データを掘り下げると、細分化の実態が明確に見えてきます。Thinkboxが実施した調査により、かつては文化的な大きな統合ツールであり、大衆とのコミュニケーションツールであったテレビが、現在ではイギリスの1日あたりのビデオ視聴時間のわずか63.7%しか占めていないことがわかっています。重要な16〜35歳の層においては、その割合は36.3%にまで低下します。
「明確にしておきますが、これらすべてを考慮しても、テレビは依然としてビデオエコシステムの中で最大の単一プラットフォームです」とMark Giblin氏は言います。「しかし、オルタナティブの数は本当に無視できません。例えば、数年前にはほとんどの人が聞いたこともなかったTikTokを例に挙げてみましょう。現在では、イギリスのビデオ画面視聴時間の3.5%を占めており、16〜35歳の間ではほぼ10%に達しています。この変化の驚くべき規模に、賢明なマーケターは立ち向かい、それを有利に活用しようとする必要があります」。
これらすべての変化を後押ししているのは、スマートテレビ(YouTube、Netflix、およびBBC iPlayerなどのオンデマンドチャンネルなどのビデオサービスに接続できる家庭用テレビ)の消費者による採用の急増です。Kantar MediaとOfcomのデータによると、現在、イギリスの全世帯の約半分にスマートテレビが導入されています。
Mathieu Brisset氏は、複雑さの問題を解決しようとしているマーケターにとって、1つの解決策があると考えています。「Peach で気がついたのは、メディアチャネルの細分化に対する最良の解決策は、すべてのキャンペーンを配信できる使いやすいプラットフォームであるということです」と彼は指摘します。「異なるファイルタイプやコンプライアンスの問題に煩わされることなく、視聴者がどこにいても簡単にアプローチできるようにする必要があります。ですから、将来成功するブランドは、複数のプラットフォームに接続する中央ハブからマーケティング活動を実行するようになるでしょう」。
クリエイティビティは依然として最重要
私たちの専門家が特定した2つ目の重要なトレンドは、過去10年ほどの業界の方向性に対する一種の反発として説明できるかもしれません。
「クライアントとの対話からよく経験することの1つは、どれほどテクノロジーが進歩しても、ブランドに真の強みをもたらすのはクリエイティビティであるという認識が、かつてないほど高まっているということです」とGuy Chauvel氏は言います。「業界はここ数年、私たちがプレシジョンマーケティング(精密マーケティング)と呼ぶものに夢中になっていました。しかし、ブランドが今私たちに語っているのは、そうした取り組みの中で、効果的なクリエイティブ広告が持つ並外れたレバレッジ効果を軽視してしまっていたということです」。
将来を見据えるなら、マーケターは両方の長所を確保することを目指すべきです。制作されるアセットの数が爆発的に増加していることから、マーケターが質の高いクリエイティブの重要性を理解している証拠が見て取れます。
「予算が縮小しているにもかかわらず、さまざまなプラットフォームで最適なクリエイティブを確保するために制作されるアセットの数が急増するという、ある種パラドックスのような現象が起きています」とMatthieu氏は言います。
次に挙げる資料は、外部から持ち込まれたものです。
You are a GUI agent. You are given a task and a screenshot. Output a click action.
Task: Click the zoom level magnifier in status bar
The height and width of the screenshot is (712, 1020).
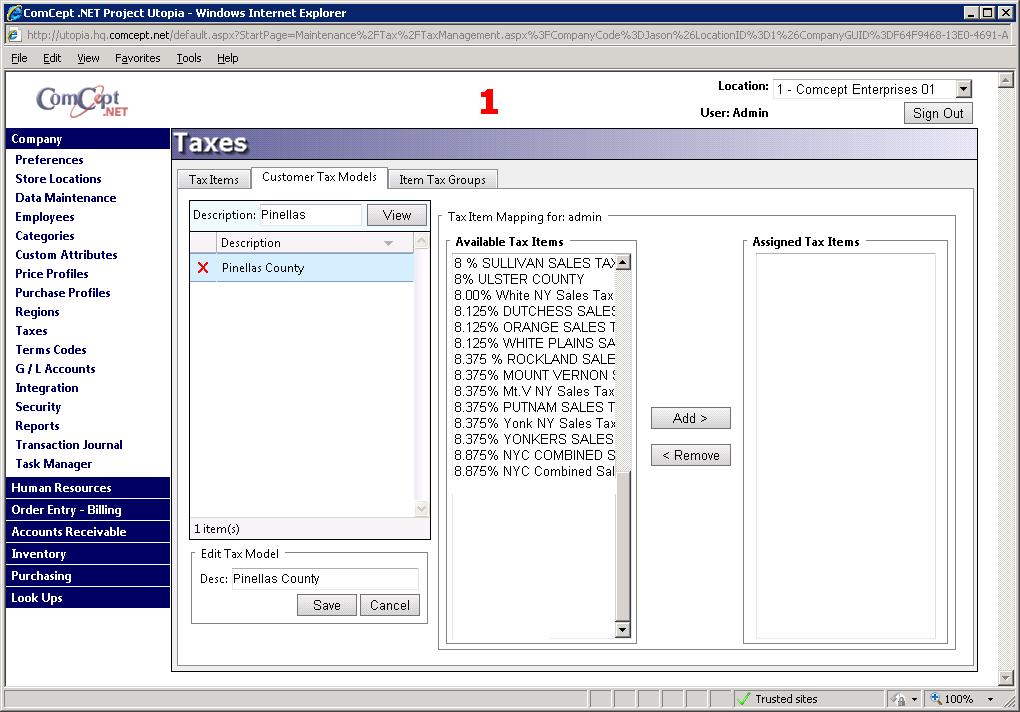(x=937, y=699)
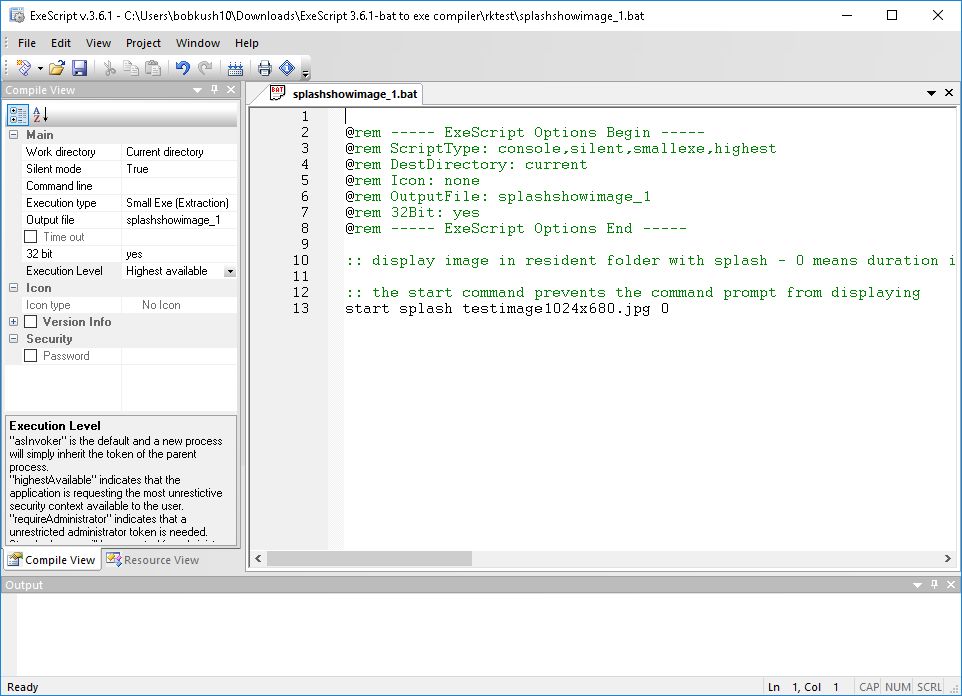Enable the Time out checkbox
The image size is (962, 696).
click(31, 236)
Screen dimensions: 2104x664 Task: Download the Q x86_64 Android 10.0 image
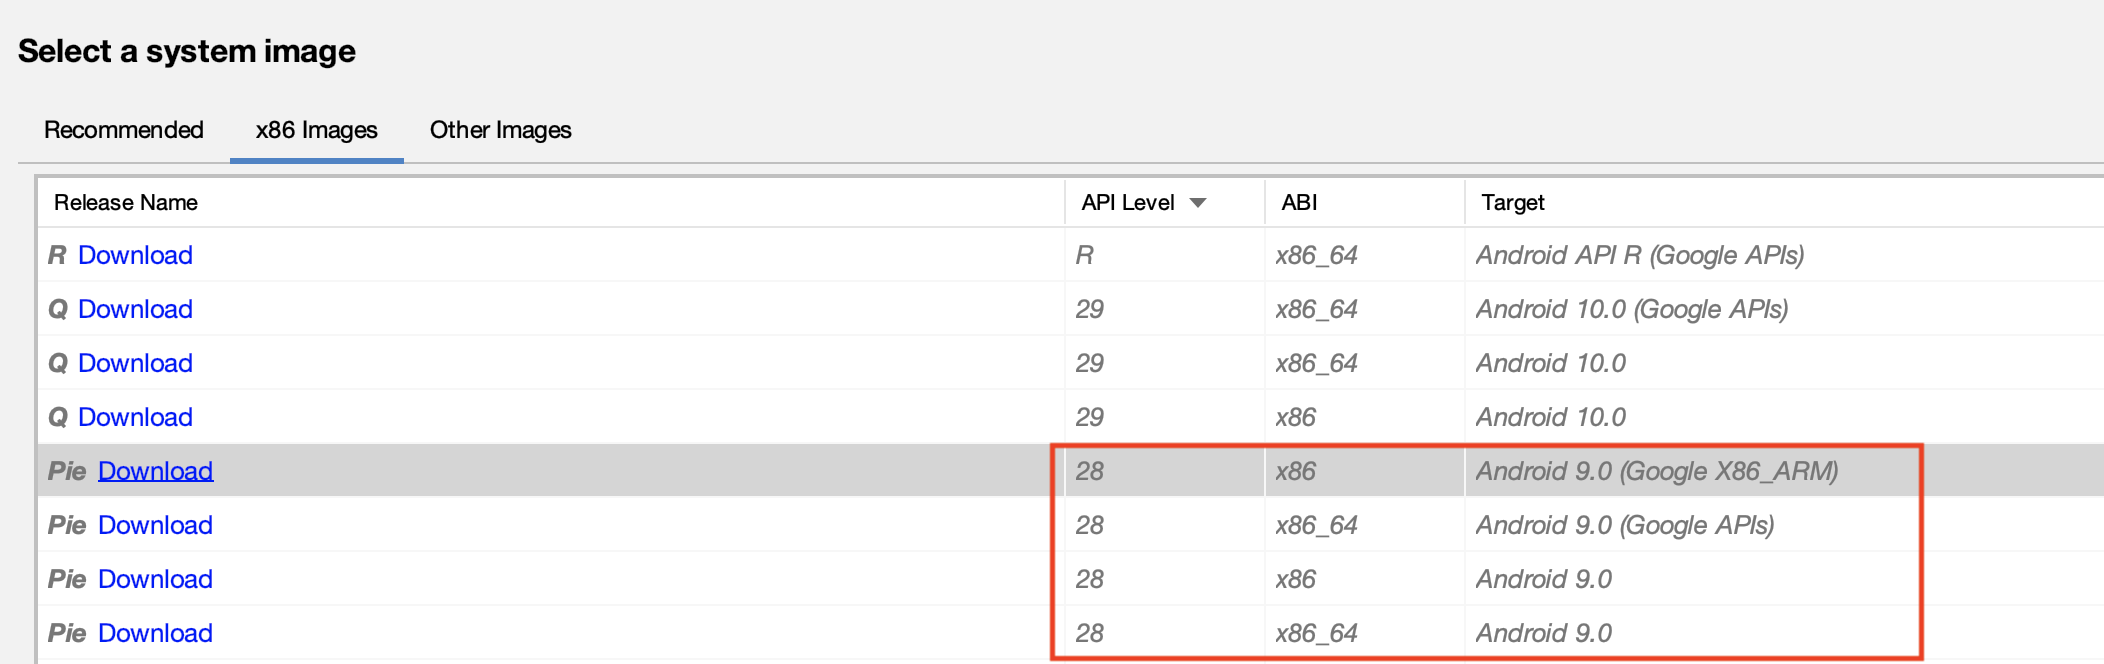[x=136, y=363]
「毎日配信されるビデオ広告の数は、今後3年間で37%急増すると予測されています。そのため、マーケターはアセットをコントロールすることが不可欠であり、アセットを簡単にナビゲートできるライブラリやアーカイブに集めることができれば、それに越したことはありません。より多くのコンテンツへの需要が高まるにつれ、古いアセットを再利用・再編集することの有用性も高まるでしょう」。
適切なインパクトを与える
最後に、専門家たちは、今後のビデオ広告を定義づける最後のトレンドを特定しました。「まだ触れていませんが、非常に重要になるのは、いわゆる『パーパス(目的)』、すなわちサステナビリティや社会問題に関して、マーケターが目に見える形でプラスのインパクトを与える能力です」とGuy氏は言います。
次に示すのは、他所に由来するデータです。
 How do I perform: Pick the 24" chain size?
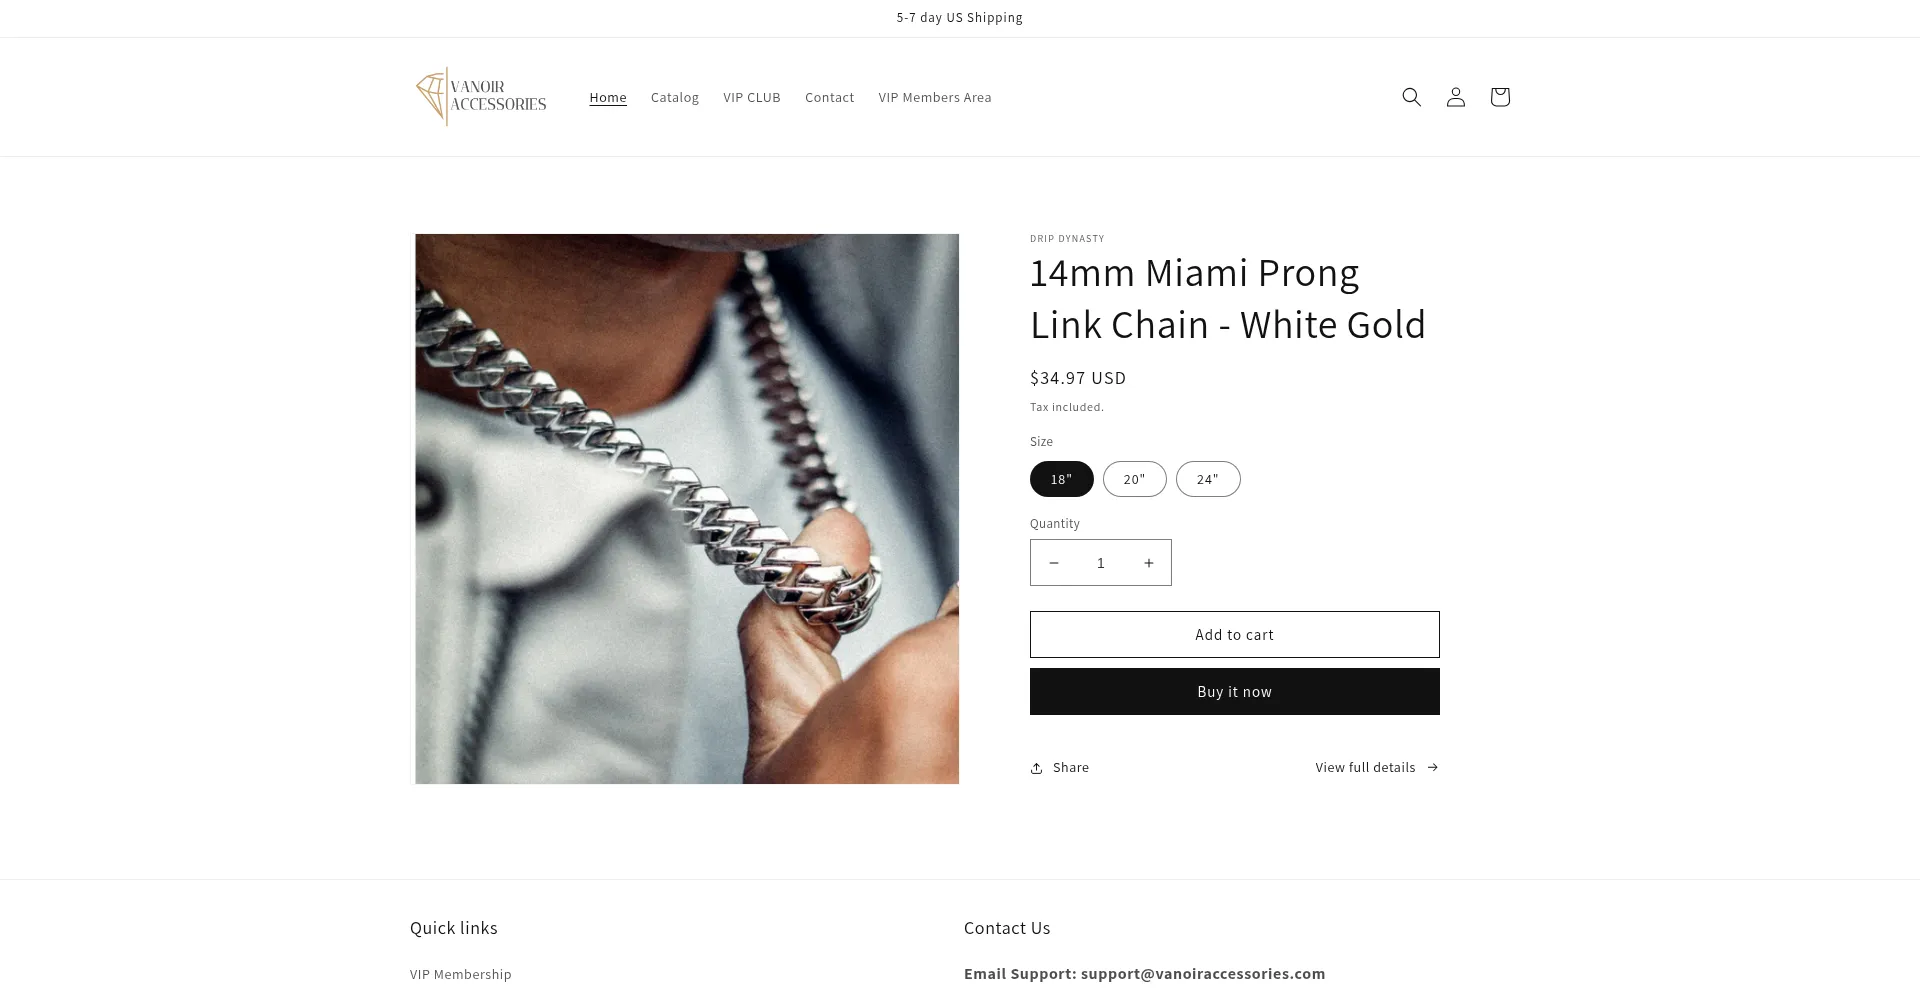pyautogui.click(x=1207, y=479)
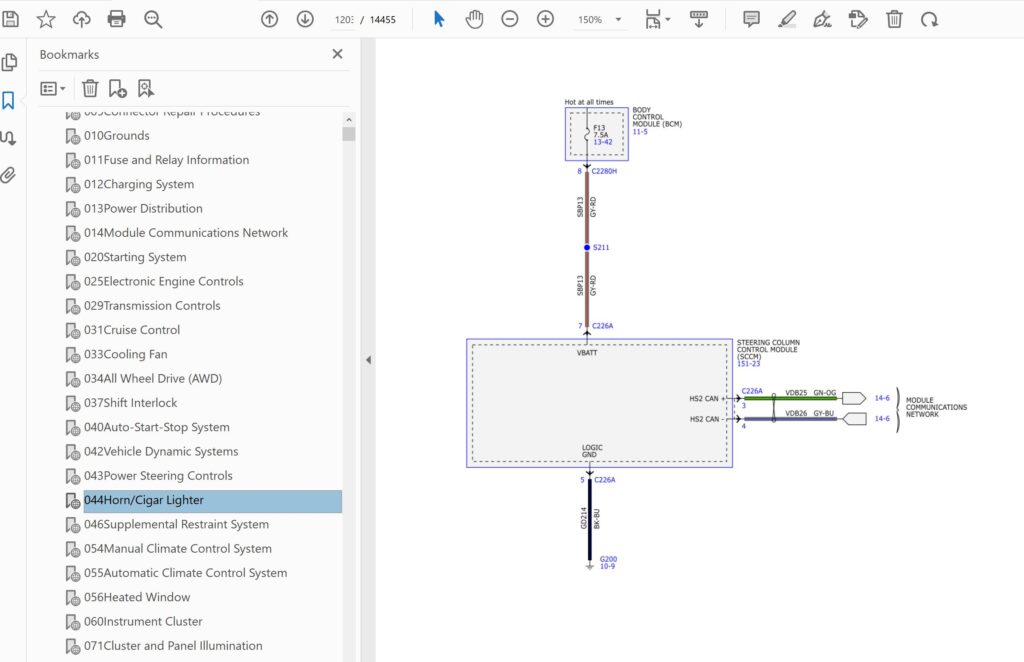The image size is (1024, 662).
Task: Select the Hand pan tool
Action: (474, 19)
Mark氏にとって、広告におけるテクノロジーの進歩は、その問題に直結しています。「アドレスキー型TV(アドレサブルTV)の台頭により、デジタルと似ているものの同一ではない方法で、リニアTV上の消費者をピンポイントでターゲットできるようになり、非常に興味深い現象が起きていると思います」と彼は説明します。「これが何を意味するかというと、かつてはテレビ広告の価格や規模に怯んでいたかもしれない多くの中小企業が、今や市場に参入し、そのメリットを享受しているということです。したがって、パーパスを持ち『適切』なインパクトを与えるという観点から、従来の大手ブランドが、よりパーパス志向になりがちである中小ブランドと同じCM枠で真っ向から競い合うのを目にするようになるでしょう。これは興味深いダイナミクスになるはずです」。
アドレスキー型TVの可能性はさらに広がる、とMatthieu氏は主張します。「広告主と消費者の間の信頼関係の崩壊がよく話題になりますが、それにもかかわらず、テレビは依然としてブランドにとって最も信頼でき、説得力のあるプラットフォームです」と彼は説明します。「したがって、アドレスキー型TVがより多くのブランドにそのプラットフォームの活用を促すことを考えれば、その信頼性の問題がいくらか解消され始める可能性があります」。
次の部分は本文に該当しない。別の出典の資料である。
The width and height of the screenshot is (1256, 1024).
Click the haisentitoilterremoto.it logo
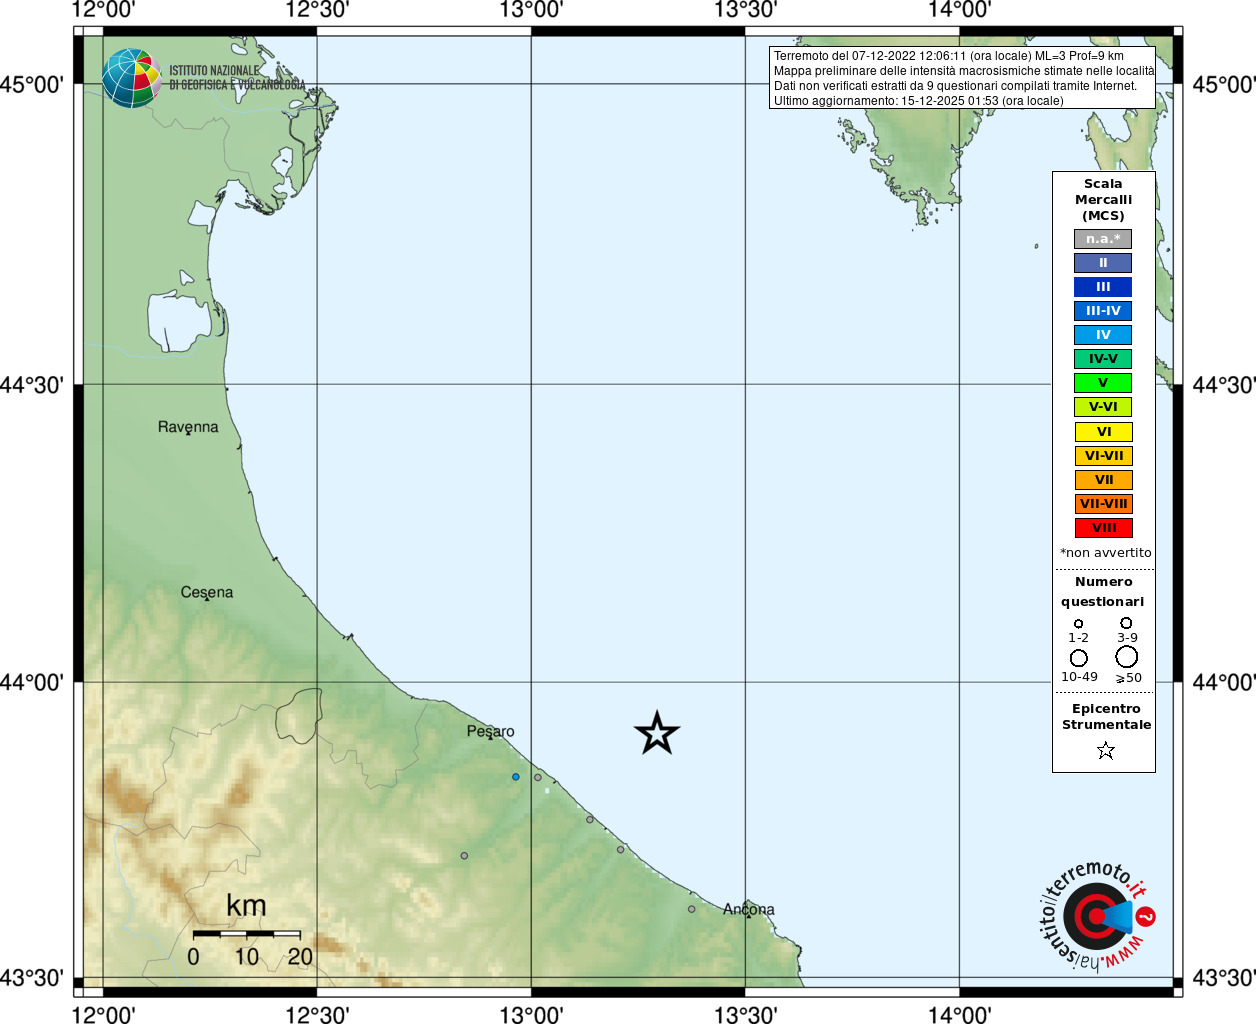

全体として、私たちの専門家から得られた重要な教訓は3つあります。「このように要約します」とMatthieu氏は言います。「細分化の課題を理解し、コミュニケーションにおけるクリエイティビティを尊重し、社会的なインパクトを視聴者の期待に沿ったものにできれば、将来の課題に立ち向かう上で素晴らしいポジションを確保できるでしょう」。